A 1B parameter model optimized for mathematical reasoning and chain-of-thought problem solving.

## 📊 Performance

| Benchmark | Score |
|-----------|-------|
| **GSM8K (5-shot)** | **29.72%** |

## 🏗️ Architecture

| Component | Value |
|-----------|-------|
| Parameters | ~1.07B |
| Hidden Size | 2048 |
| Layers | 16 |
| Attention Heads | 32 (8 KV heads - GQA) |
| Context Length | 131,072 tokens |
| Vocabulary | 128,262 tokens |
| Precision | bfloat16 |

## 🚀 Quick Start
```python
from transformers import AutoModelForCausalLM, AutoTokenizer
import torch

model_id = "theaicompany02/Shivik-1B"

tokenizer = AutoTokenizer.from_pretrained(model_id, trust_remote_code=True)
model = AutoModelForCausalLM.from_pretrained(
    model_id,
    torch_dtype=torch.bfloat16,
    device_map="auto",
    trust_remote_code=True
)

# Math problem
prompt = """Question: A store sells apples for $2 each.
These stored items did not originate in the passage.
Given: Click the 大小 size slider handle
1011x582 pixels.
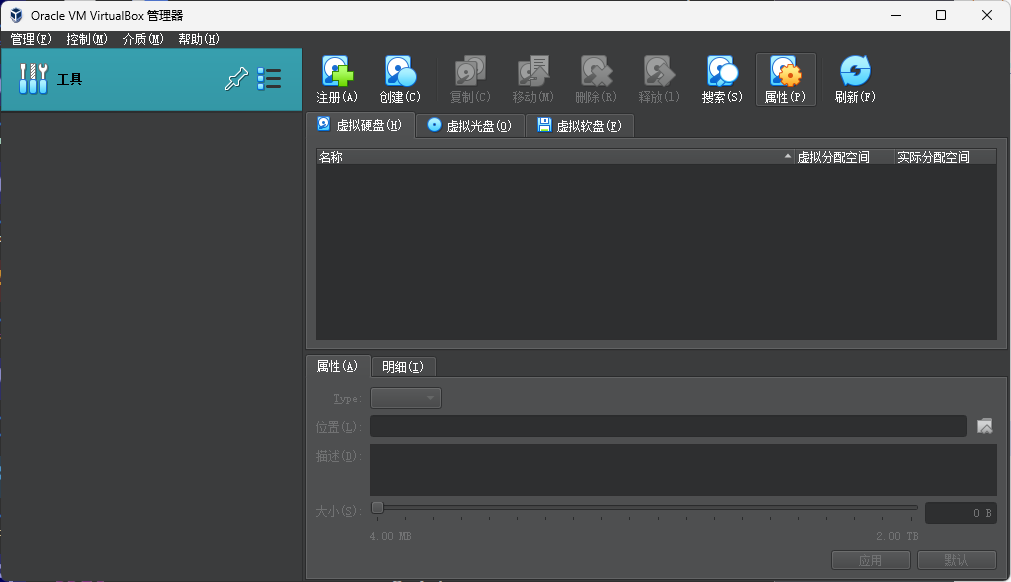Looking at the screenshot, I should click(x=377, y=508).
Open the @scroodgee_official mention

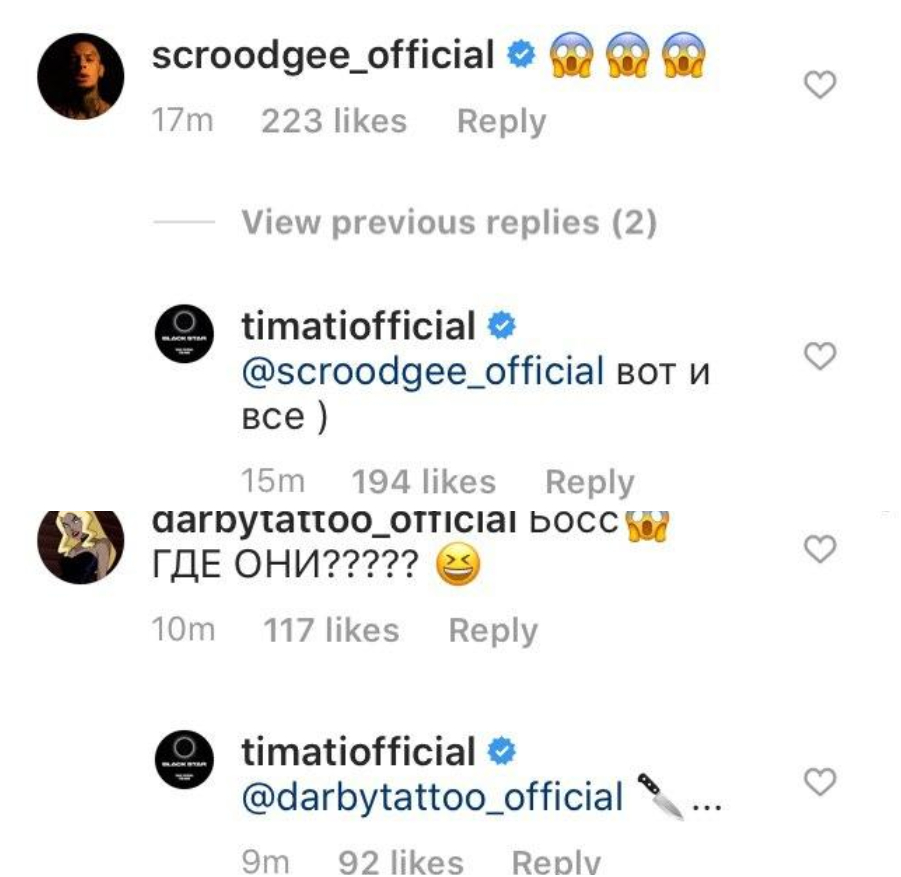coord(423,371)
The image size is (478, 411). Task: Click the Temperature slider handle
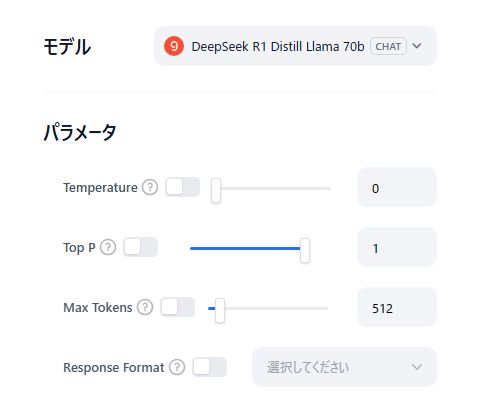tap(216, 190)
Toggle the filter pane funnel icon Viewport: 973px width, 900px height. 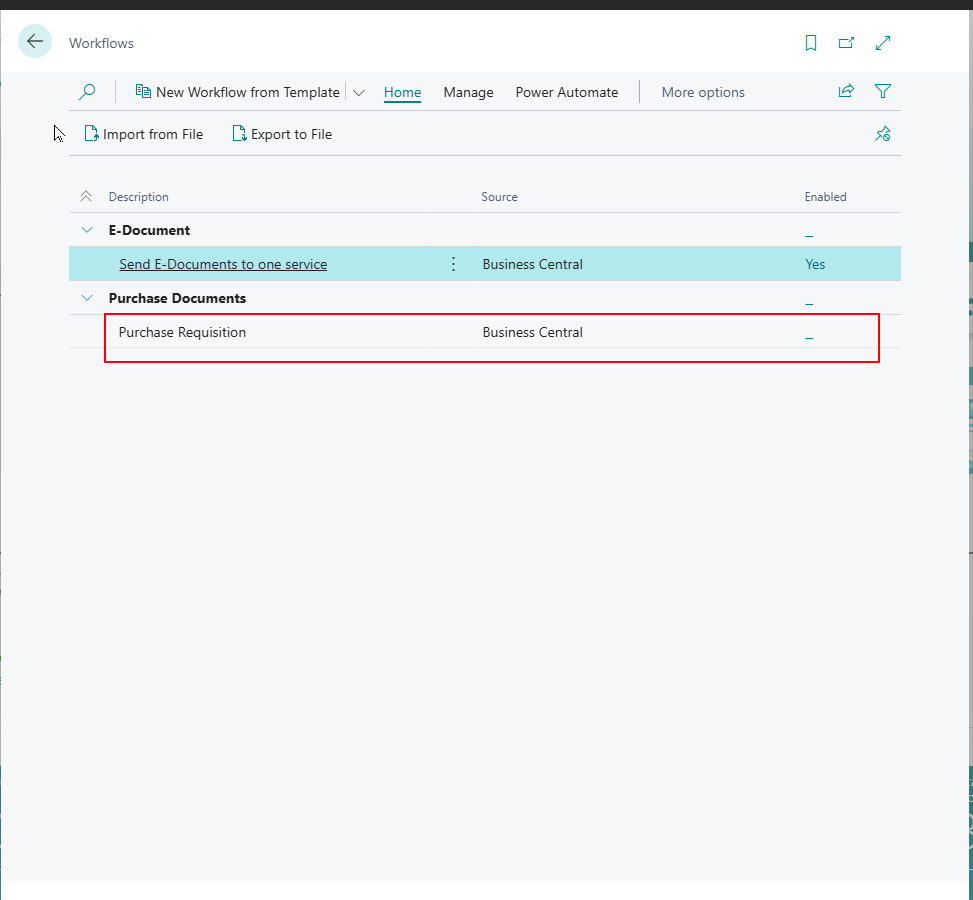point(883,91)
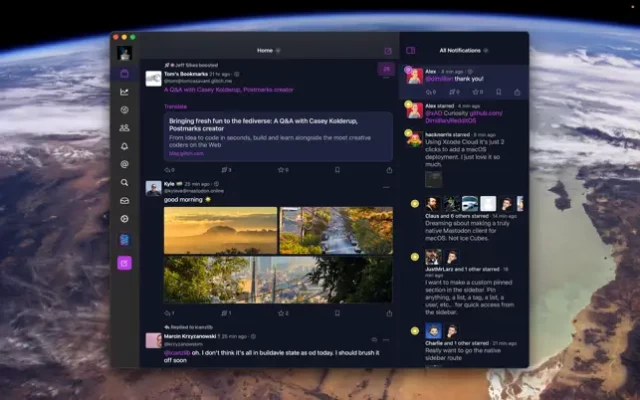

If John buys 5 apples and pays with a $20 bill, how much change does he get?

Answer: Let me solve this step by step.
"""

inputs = tokenizer(prompt, return_tensors="pt").to(model.device)
outputs = model.generate(
    **inputs, 
    max_new_tokens=256,
    temperature=0.7,
    do_sample=True,
    pad_token_id=tokenizer.eos_token_id
)
print(tokenizer.decode(outputs[0], skip_special_tokens=True))
```

## 📈 Training Details

- **Architecture**: Custom SHIVIK transformer with GQA
- **Training Data**: GSM8K, OpenMathReasoning, mathematical reasoning datasets
- **Method**: Supervised fine-tuning with chain-of-thought reasoning
- **Precision**: bfloat16 mixed precision

## 💡 Best Practices

1. **Use step-by-step prompting**: Add "Let me solve this step by step" or "Think step by step"
2. **Temperature**: Use 0.7 for reasoning, 0.0 for deterministic answers
3. **Format**: Structure prompts as "Question: ... Answer:"

## ⚠️ Limitations

- Optimized for math; may underperform on general tasks
- Best with explicit reasoning prompts
- May struggle with very complex multi-step problems (5+ steps)

## 📜 License

Apache 2.0

## 🙏 Acknowledgments

Built as part of the SHIVIK project - creating competitive small language models through intelligent training.